By laying out pros and cons we risk inducing people to join the debate, and losing control of a process that only we fully understand. - Alan Greenspan

by Migeru (migeru at eurotrib dot com) on Wed May 26th, 2010 at 03:04:15 PM EST
Do I remember correctly that there was a similar curve for a previous crisis?

*Lunatic*, n.
One whose delusions are out of fashion.
by DoDo on Wed May 26th, 2010 at 03:06:57 PM EST
[ Parent ]
I don't know, but if the trend continues Obama will have seen "thousands" (two, to be exact) of banks put into receivership by the FDIC by the time the 2012 primary season rolls along...

By laying out pros and cons we risk inducing people to join the debate, and losing control of a process that only we fully understand. - Alan Greenspan
by Migeru (migeru at eurotrib dot com) on Wed May 26th, 2010 at 03:14:31 PM EST
[ Parent ]
ABC News: Obama: No 'Easy Out' for Wall Street (Feb. 10, 2009)
Well, you know, it's interesting. There are two countries who have gone through some big financial crises over the last decade or two. One was Japan, which never really acknowledged the scale and magnitude of the problems in their banking system and that resulted in what's called "The Lost Decade." They kept on trying to paper over the problems. The markets sort of stayed up because the Japanese government kept on pumping money in. But, eventually, nothing happened and they didn't see any growth whatsoever.

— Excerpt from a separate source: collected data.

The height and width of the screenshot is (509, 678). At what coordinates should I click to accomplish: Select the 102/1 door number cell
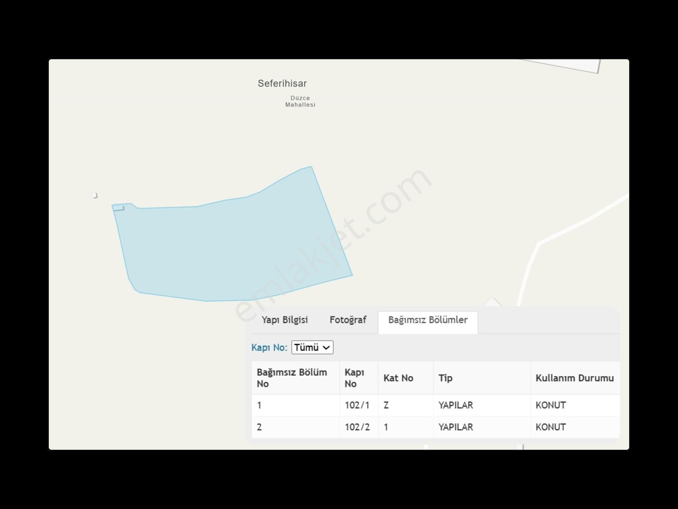coord(357,406)
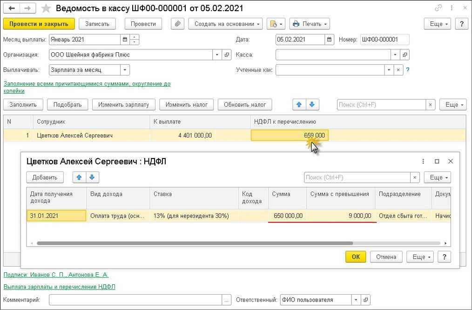Viewport: 472px width, 310px height.
Task: Step the Месяц выплаты value up
Action: click(134, 37)
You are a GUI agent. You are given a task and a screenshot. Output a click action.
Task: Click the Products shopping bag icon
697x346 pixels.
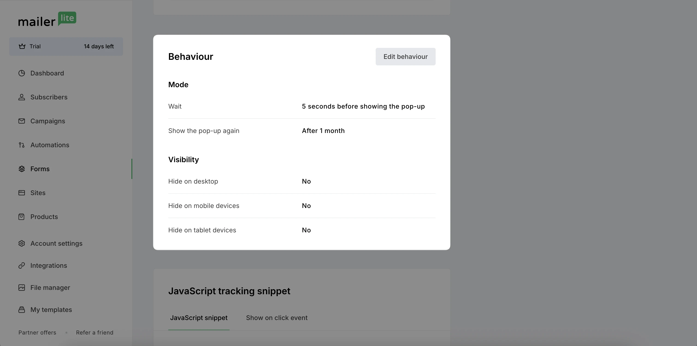(x=22, y=217)
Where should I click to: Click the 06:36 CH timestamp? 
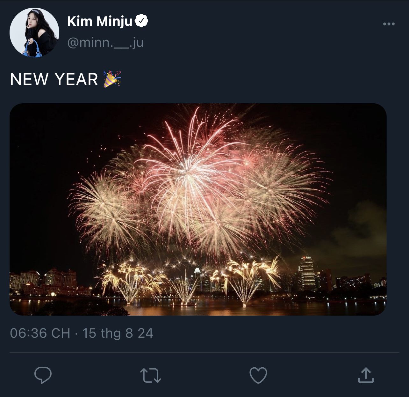(40, 333)
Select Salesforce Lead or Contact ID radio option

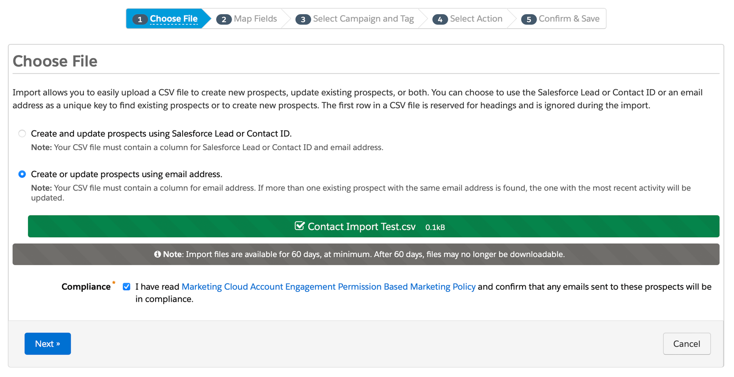22,134
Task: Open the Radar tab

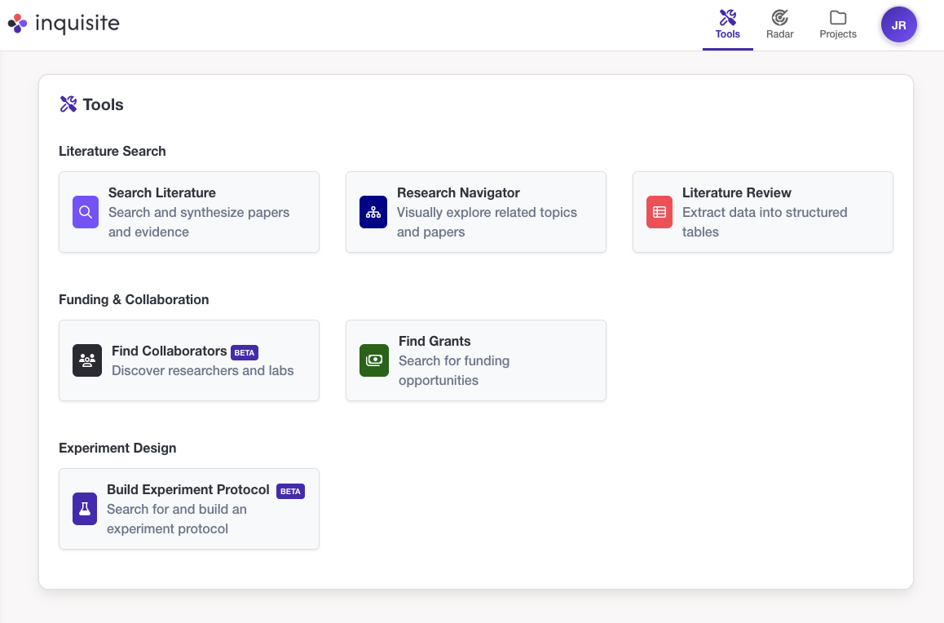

Sweden, on the other hand, had a problem like this. They took over the banks, nationalized them, got rid of the bad assets, resold the banks and, a couple years later, they were going again. So you'd think looking at it, Sweden looks like a good model. Here's the problem; Sweden had like five banks. [LAUGHS] We've got thousands of banks. You know, the scale of the U.S. economy and the capital markets are so vast and the problems in terms of managing and overseeing anything of that scale, I think, would -- our assessment was that it wouldn't make sense. And we also have different traditions in this country.

Obviously, Sweden has a different set of cultures in terms of how the government relates to markets and America's different. And we want to retain a strong sense of that private capital fulfilling the core -- core investment needs of this country.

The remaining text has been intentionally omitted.